Without rapid treatment, the infection can destroy cartilage and cause permanent joint damage. Risk factors include a weakened immune system, existing joint disease, recent joint surgery or injections, and skin infections that can seed bacteria into the blood. If your knee becomes acutely swollen, hot, and extremely painful over a short period, especially with any fever or general feeling of illness, this needs urgent evaluation.

Baker’s Cysts

A Baker’s cyst is a fluid-filled pouch that forms behind the knee, in the space between two muscles at the back of the joint. It’s not a separate disease so much as a consequence of other knee problems. When conditions like osteoarthritis, meniscus tears, or rheumatoid arthritis cause the knee to overproduce fluid, that fluid can get pushed through a natural opening in the back of the joint capsule and pool there.

In cases involving a meniscus tear, the torn tissue can act like a one-way valve, allowing fluid out but not back in, which causes the cyst to grow. Baker’s cysts feel like a firm, fluid-filled lump behind the knee and can cause tightness, especially when fully bending or straightening the leg. They sometimes rupture, sending fluid down the calf and mimicking the symptoms of a blood clot. Treating the underlying knee condition usually resolves the cyst over time.

How Doctors Identify the Cause

The combination of your history, the pattern of swelling, and a physical exam narrows down the possibilities quickly. A knee that swelled within minutes after a sports injury points toward an ACL tear or fracture. A knee that gradually became puffy over weeks in someone over 50 suggests osteoarthritis. A red, hot, excruciatingly painful knee in someone with a fever raises concern for infection.

When the cause isn’t obvious, fluid can be drawn from the joint with a needle. This fluid analysis is one of the most informative tests available. Normal joint fluid contains very few white blood cells (under 200 per microliter). Mildly elevated counts point to degenerative conditions. Counts above 50,000 with a high percentage of infection-fighting cells strongly suggest a bacterial infection. The fluid can also be examined under a microscope for the specific crystals that confirm gout or pseudogout.

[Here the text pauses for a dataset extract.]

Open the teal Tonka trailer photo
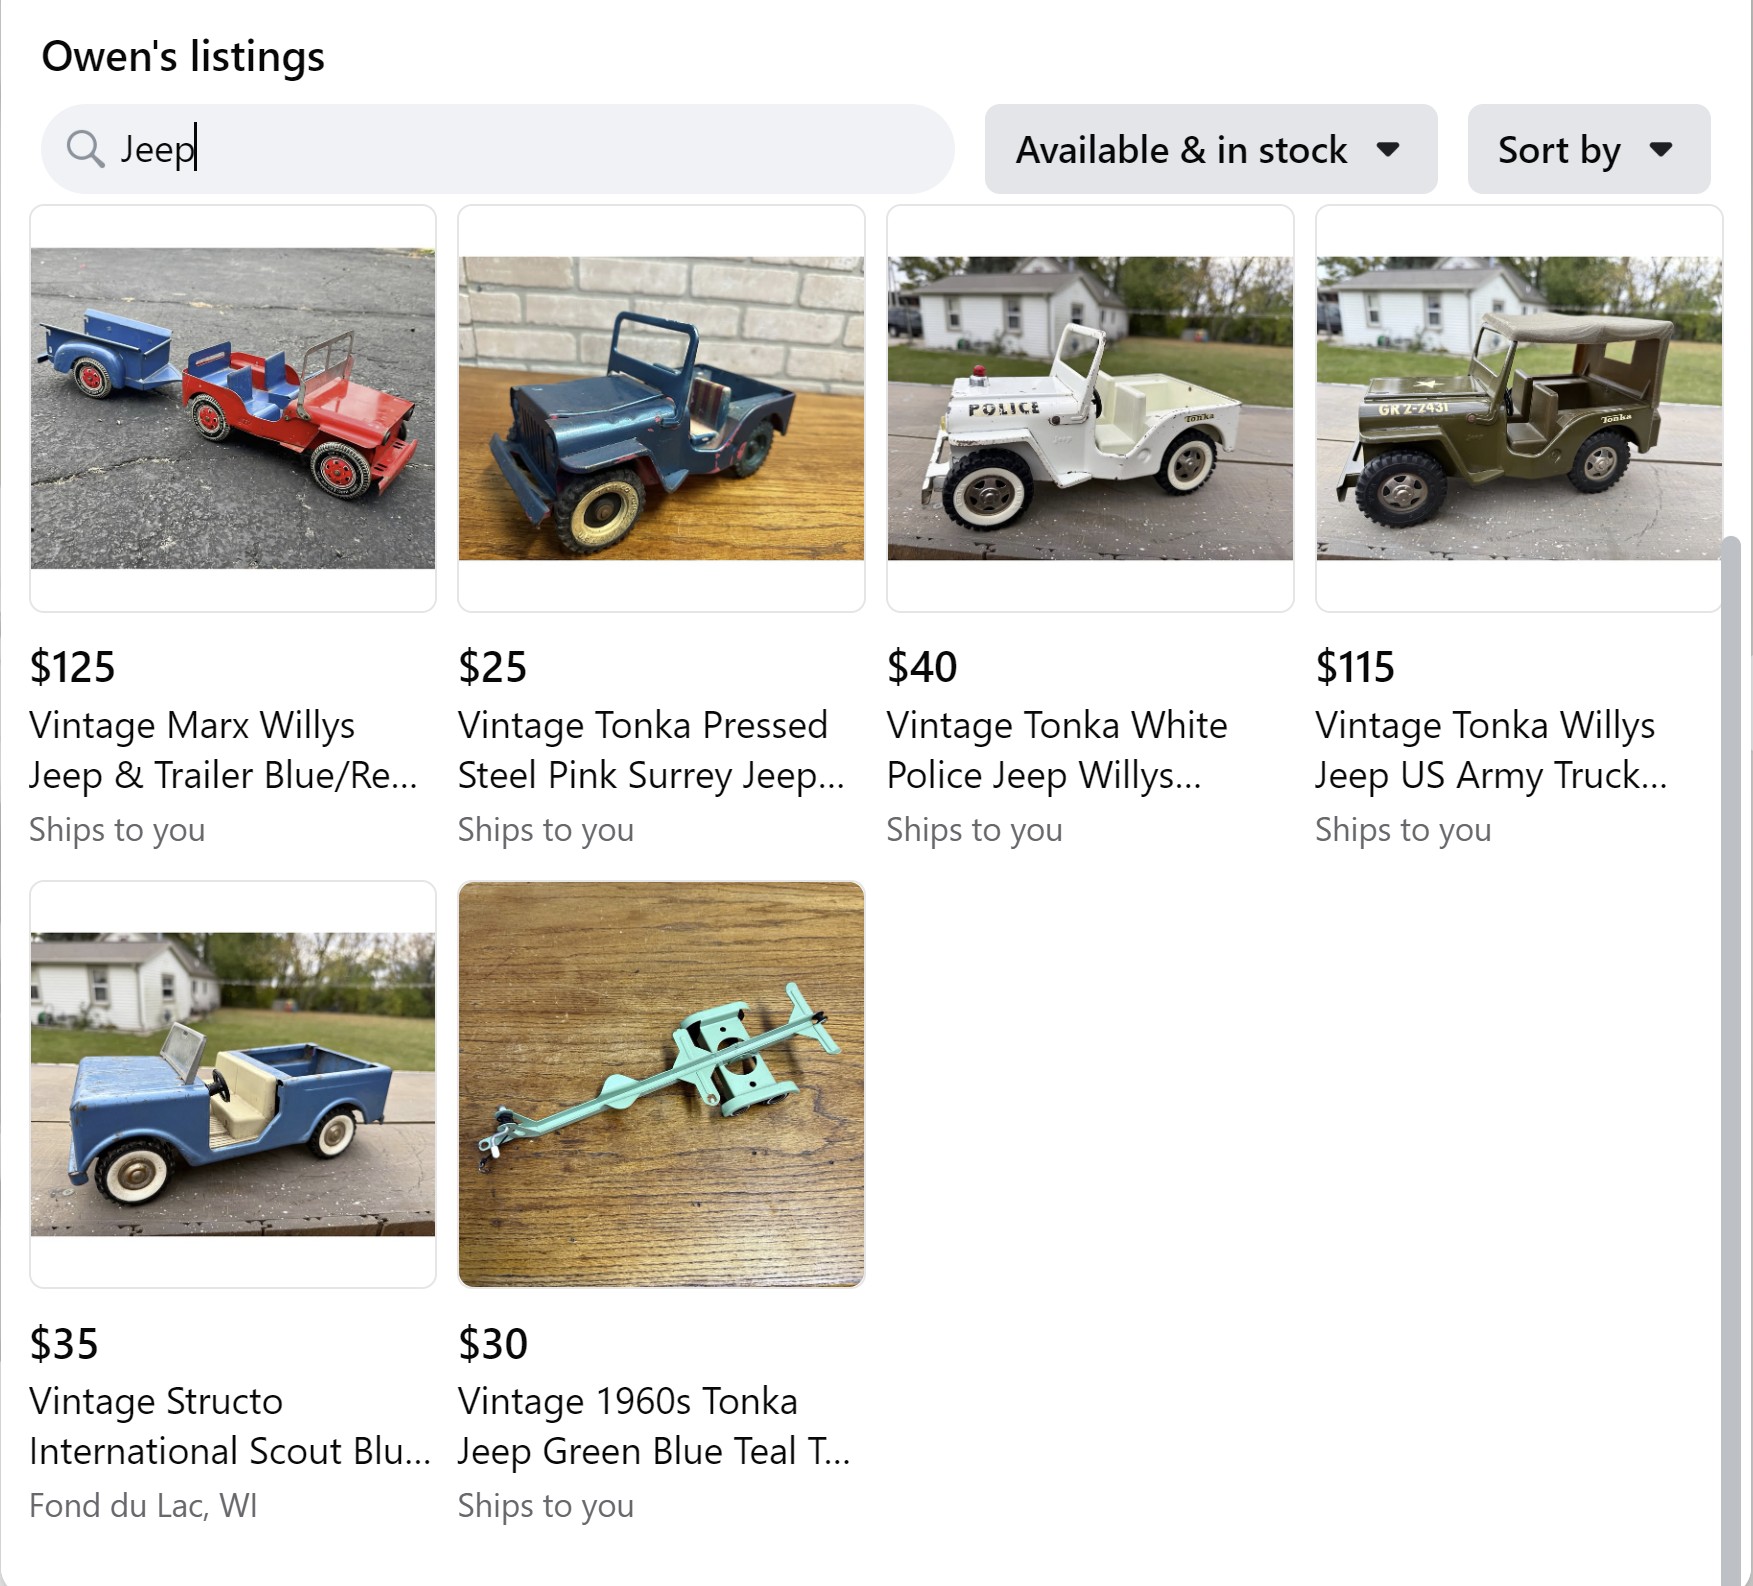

Imaging fills in the structural picture. MRI is the most accurate tool for detecting even small amounts of fluid in the joint and can reveal cartilage damage, ligament tears, and meniscal injuries. Ultrasound is faster and cheaper, correctly identifying fluid in about 81% of cases compared to MRI, with perfect accuracy when it does detect fluid (no false positives). X-rays are useful for spotting fractures and advanced arthritis but miss soft tissue problems.

Managing Swelling at Home

For acute swelling from a minor injury or a known flare-up of an existing condition, the initial approach focuses on protecting the joint and controlling inflammation. The traditional advice of rest, ice, compression, and elevation (RICE) has been the standard since the late 1970s. A more recent framework called PEACE and LOVE expands on this by emphasizing that complete rest isn’t always ideal. Instead, it recommends protecting the joint initially but gradually introducing movement and light loading as pain allows, since controlled activity helps the joint heal and prevents stiffness.

In practical terms, that means avoiding activities that worsen the swelling in the first few days, using a compression bandage, elevating the leg, and then progressively returning to normal movement rather than staying off the knee entirely. Ice can help with pain in the short term. If swelling doesn’t improve within a few days, keeps coming back without a clear reason, or is accompanied by fever, inability to bear weight, or significant redness and warmth, the cause needs to be identified before home measures alone will be effective.